__TASK GOAL__: Copy out every one of the records below word for word, keeping each line in its original order.

_ _ _ _ _ _ _

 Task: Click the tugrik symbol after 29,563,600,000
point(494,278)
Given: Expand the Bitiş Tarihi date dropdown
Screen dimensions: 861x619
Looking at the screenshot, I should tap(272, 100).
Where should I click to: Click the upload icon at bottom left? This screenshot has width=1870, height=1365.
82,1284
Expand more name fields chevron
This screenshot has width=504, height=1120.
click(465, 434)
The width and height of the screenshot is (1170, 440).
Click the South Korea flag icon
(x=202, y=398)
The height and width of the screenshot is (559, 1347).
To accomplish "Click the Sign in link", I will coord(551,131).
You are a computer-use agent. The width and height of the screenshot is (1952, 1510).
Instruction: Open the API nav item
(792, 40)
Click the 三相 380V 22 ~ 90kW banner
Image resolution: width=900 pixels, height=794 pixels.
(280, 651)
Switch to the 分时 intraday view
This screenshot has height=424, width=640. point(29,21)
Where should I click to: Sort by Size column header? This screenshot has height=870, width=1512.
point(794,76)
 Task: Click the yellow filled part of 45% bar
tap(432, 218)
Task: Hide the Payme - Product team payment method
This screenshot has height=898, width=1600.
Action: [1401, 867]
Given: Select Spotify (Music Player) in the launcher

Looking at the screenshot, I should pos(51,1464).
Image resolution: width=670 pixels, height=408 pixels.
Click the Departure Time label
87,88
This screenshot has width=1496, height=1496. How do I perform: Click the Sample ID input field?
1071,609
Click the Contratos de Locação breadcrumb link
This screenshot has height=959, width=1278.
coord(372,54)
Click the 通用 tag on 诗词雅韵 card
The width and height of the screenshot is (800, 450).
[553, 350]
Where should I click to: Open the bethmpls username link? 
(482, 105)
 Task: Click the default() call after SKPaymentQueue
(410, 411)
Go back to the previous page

_ _ _ _ _ _ _

__OUTPUT__:
 Task: Click the tugrik symbol after 29,563,600,000
point(494,278)
Given: Expand the Bitiş Tarihi date dropdown
Screen dimensions: 861x619
Looking at the screenshot, I should tap(272, 100).
Where should I click to: Click the upload icon at bottom left? This screenshot has width=1870, height=1365.
82,1284
Expand more name fields chevron
This screenshot has width=504, height=1120.
click(465, 434)
The width and height of the screenshot is (1170, 440).
Click the South Korea flag icon
(x=202, y=398)
The height and width of the screenshot is (559, 1347).
To accomplish "Click the Sign in link", I will coord(551,131).
You are a computer-use agent. The width and height of the screenshot is (1952, 1510).
Instruction: Open the API nav item
(792, 40)
Click the 三相 380V 22 ~ 90kW banner
Image resolution: width=900 pixels, height=794 pixels.
(280, 651)
Switch to the 分时 intraday view
This screenshot has height=424, width=640. point(29,21)
Where should I click to: Sort by Size column header? This screenshot has height=870, width=1512.
point(794,76)
 Task: Click the yellow filled part of 45% bar
tap(432, 218)
Task: Hide the Payme - Product team payment method
This screenshot has height=898, width=1600.
Action: [1401, 867]
Given: Select Spotify (Music Player) in the launcher

Looking at the screenshot, I should pos(51,1464).
Image resolution: width=670 pixels, height=408 pixels.
Click the Departure Time label
87,88
This screenshot has width=1496, height=1496. How do I perform: Click the Sample ID input field?
1071,609
Click the Contratos de Locação breadcrumb link
This screenshot has height=959, width=1278.
coord(372,54)
Click the 通用 tag on 诗词雅韵 card
The width and height of the screenshot is (800, 450).
[553, 350]
Where should I click to: Open the bethmpls username link? 
(482, 105)
 Task: Click the default() call after SKPaymentQueue
(410, 411)
Go back to the previous page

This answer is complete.